Abū ʿAbd Allāh Muḥammad ibn Ziyād (ابو عبد الله محمد بن زياد), surnamed Ibn al-Aʿrābī (ابن الاعرابى) (ca. 760 – 846, Sāmarrā); a philologist, genealogist, and oral traditionist of Arabic tribal poetry. A grammarian of the school of al-Kūfah, who rivalled the grammarians of al-Baṣrah in poetry recital. He was famous for his knowledge of rare expressions and for transmitting the famous anthology of ancient Arabic poetry, Al-Mufaḍḍalīyāt. (Note: Khallikān, Wafayāt, I, 379)
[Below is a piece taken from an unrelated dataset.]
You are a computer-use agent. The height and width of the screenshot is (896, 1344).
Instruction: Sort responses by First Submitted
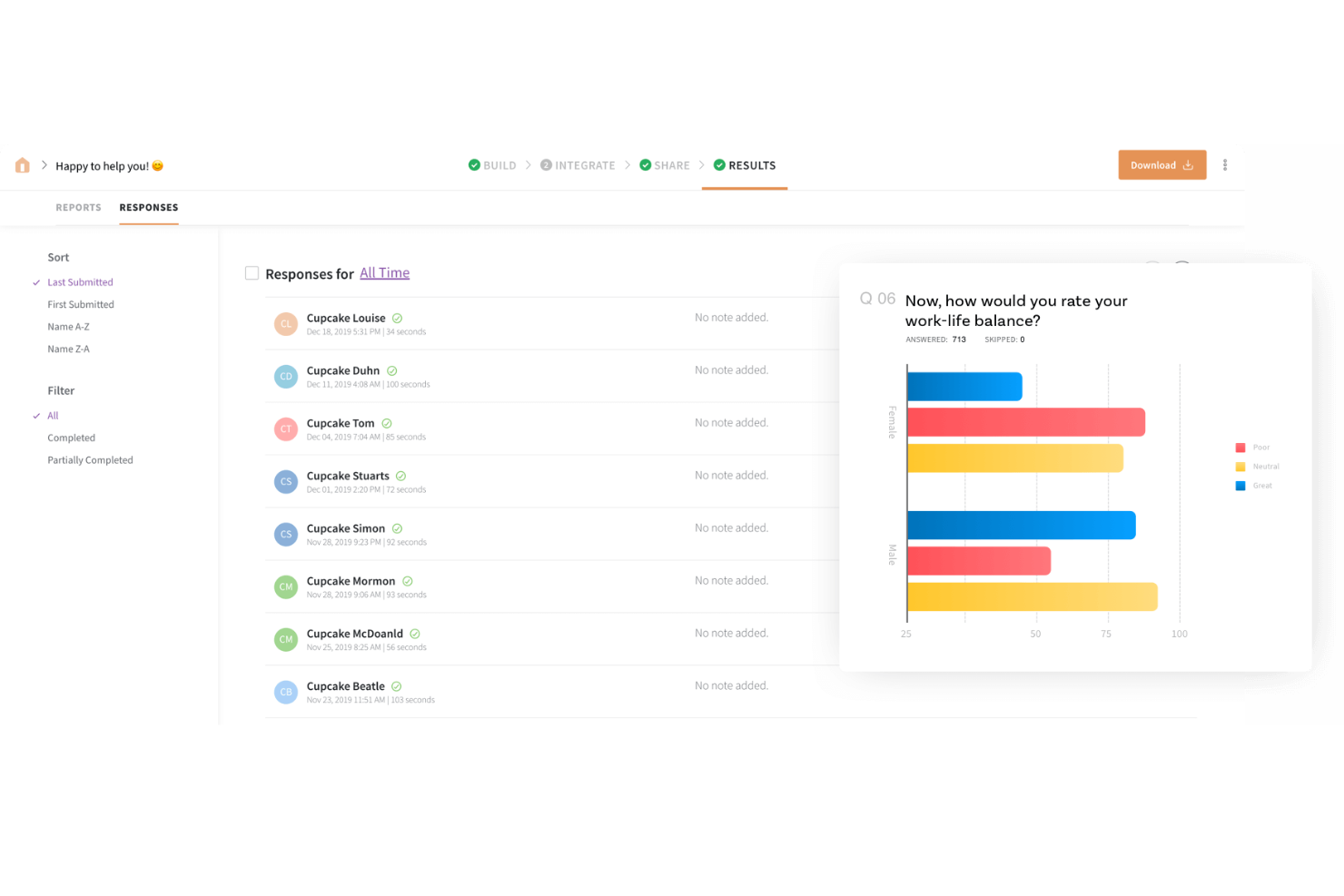coord(80,303)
The meaning of the word A'rābī, and its difference to the word Arabī, is explained by the exegete al-Sijistānī, (Note: Muḥammad ibn ʿUzayr Abū Bakr al-Sijistānī; See Dhahabī (al-), Ta’rīkh al-Islām, n.646; Khallikān, Wafayāt, III, 27, n.9; Nadīm (al-) Al-Fihrist, 77-8, 1101; Ziriklī, Al-A’lām, VII, 149) in his book on rare Qur’ānic terms: A'rābī is an Arab desert inhabitant, whereas Arabī is a non-desert dwelling Arab.

==Life==
Ibn al-Aʿrābī was born in al-Kūfah in 760. His father, Ziyād, had been captured from Sindh, probably by the Banū Hāshim, or possibly by the Banū Shaybān or some other tribe. He himself was a mawla (client) of al-Abbās ibn Muḥammad ibn Alī ibn ʿAbd Allāh. He was said to have a cast. (Note: A strabismus was considered a mark of beauty. See Slane (de), vol.I, 26, n.1.) His mother had been a servant of, and later married, al-Mufaḍḍal ibn Muḥammad al-Ḍabbī, the author of Al-Mufaḍḍalīyāt, and as his stepson, Ibn al-Aʿrābī received a broad education in the Ḥadīth, poetry, history, theology, genealogy and literature. The centres of scholarship in these fields encompassed by the term ʿphilology’ were at al-Baṣrah, al-Kūfah, and later at Baghdād. Apart from al-Mufaḍḍal, Ibn al-A'rābī's principal tutor was the qāḍī (judge) al-Qāsim ibn Ma’n ibn ʿAbd al-Raḥmān. Abū Mu’āwiyah al-Ḍarīr (Note: Khallikān, Wafayāt, I. 187; Nadīm (al-), Al-Fihrist, 67, 154), and al-Kisā’ī, (Note: Khallikān, Wafayāt, II, 237; Nadīm (al-), Al-Fihrist, 152-3) also tutored him.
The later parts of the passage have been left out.